Comme rappelé dans l’introduction, les mécanismes sous-jacents à ces associations pourraient être liés aux propriétés cancérogènes de certains pesticides organophosphorés provoquant des lésions de l’ADN, une dérégulation de l’apoptose cellulaire, des modifications épigénétiques, une perturbation de la signalisation cellulaire, une liaison aux récepteurs nucléaires ou encore une induction du stress oxydatif. On peut également noter que le CIRC a classé certains pesticides organophosphorés comme  » cancérogènes probables pour l’homme  » (Groupe 2A) et  » cancérogènes possibles pour l’homme  » (Groupe 2B).

Le potentiel de perturbation endocrinienne des pesticides a également été décrit dans des études toxicologiques et récemment dans une revue par Yang et al et pourrait être particulièrement impliqué dans la carcinogénèse mammaire hormono-dépendante, puisque certains pesticides sont connus pour imiter les fonctions des œstrogènes.
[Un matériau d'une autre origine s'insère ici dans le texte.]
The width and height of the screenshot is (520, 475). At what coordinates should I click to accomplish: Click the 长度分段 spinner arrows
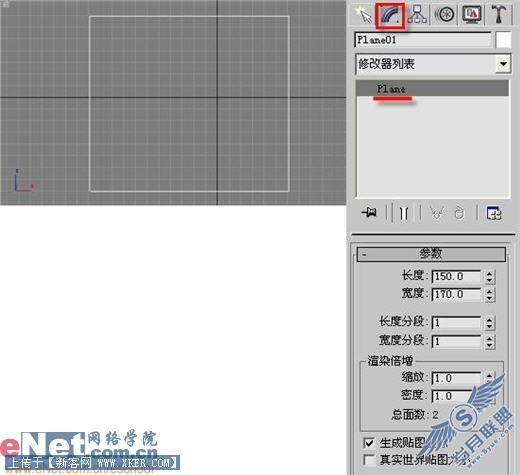pos(489,322)
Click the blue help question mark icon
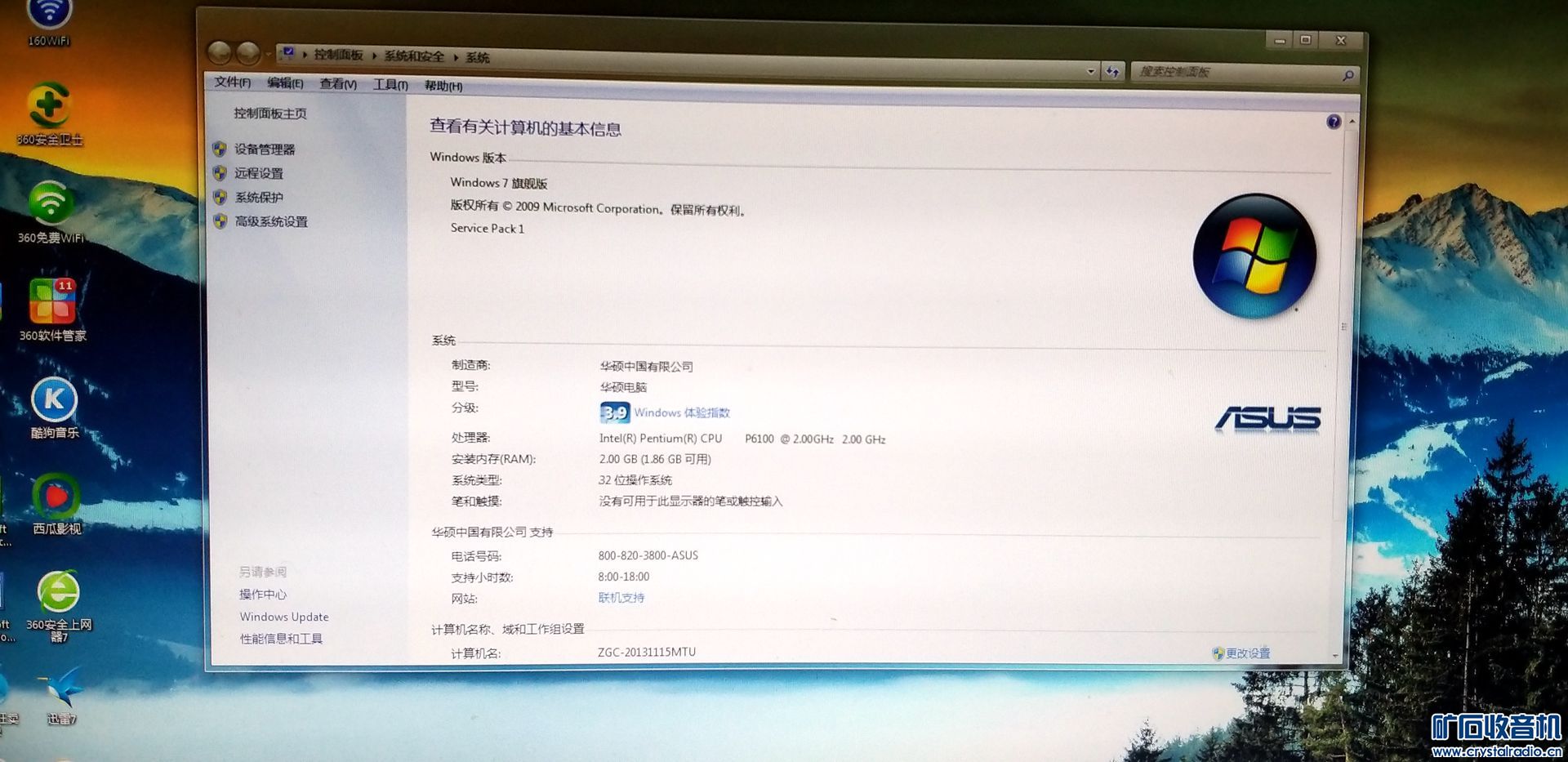1568x762 pixels. [1334, 122]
En effet, les fongicides azolés, y compris l’imazalil, ont été associés à l’inhibition de la biosynthèse des œstrogènes dans certaines études. D’autres part, ces pesticides sont également connus pour affecter l’activité mitochondriale et le processus d’oxydoréduction.

Autre précision importante, l’augmentation du risque de cancer du sein chez les femmes ménopausées n’a été ici observée que chez des femmes en surpoids (IMC supérieur à 25 kg/m2). Plusieurs études ont trouvé des associations positives entre la graisse corporelle et les niveaux sanguins de pesticides organochlorés, les sujets en surpoids ayant des niveaux sanguins plus élevés de ces pesticides. Cependant, il est peu probable que cela soit le cas pour les pesticides organophosphorés qui ne s’accumulent pas dans le tissu adipeux. Il est en revanche possible qu’il y ait un effet cumulatif entre l’obésité et l’exposition aux pesticides sur le cancer. L’association spécifique chez les femmes en surpoids pourrait également s’expliquer également s’expliquer par des différences dans l’activité enzymatique impliquée dans le métabolisme des lipides, qui participe également à l’hydrolyse des composés organophosphorés. En effet, certaines études ont montré des niveaux plus faibles d’activité de la paraoxonase chez les patients en surpoids et obèses. Par conséquent, la toxicité de ces pesticides pourrait être plus élevée dans ce sous-groupe.

 

Source :

Pauline Rebouillat, Rodolphe Vidal, Jean-Pierre Cravedi, Bruno Taupier-Letage, Laurent Debrauwer, Laurence Gamet-Payrastre, Mathilde Touvier, Mélanie Deschasaux-Tanguy, Paule Latino-Martel, Serge Hercberg, Denis Lairon, Julia Baudry and Emmanuelle Kesse-Guyot. Prospective association between dietary pesticide exposure profiles and postmenopausal breast-cancer risk in the NutriNet-Sante´ cohort. International Journal of Epidemiology, 2021, 1–15 doi: 10.1093/ije/dyab015.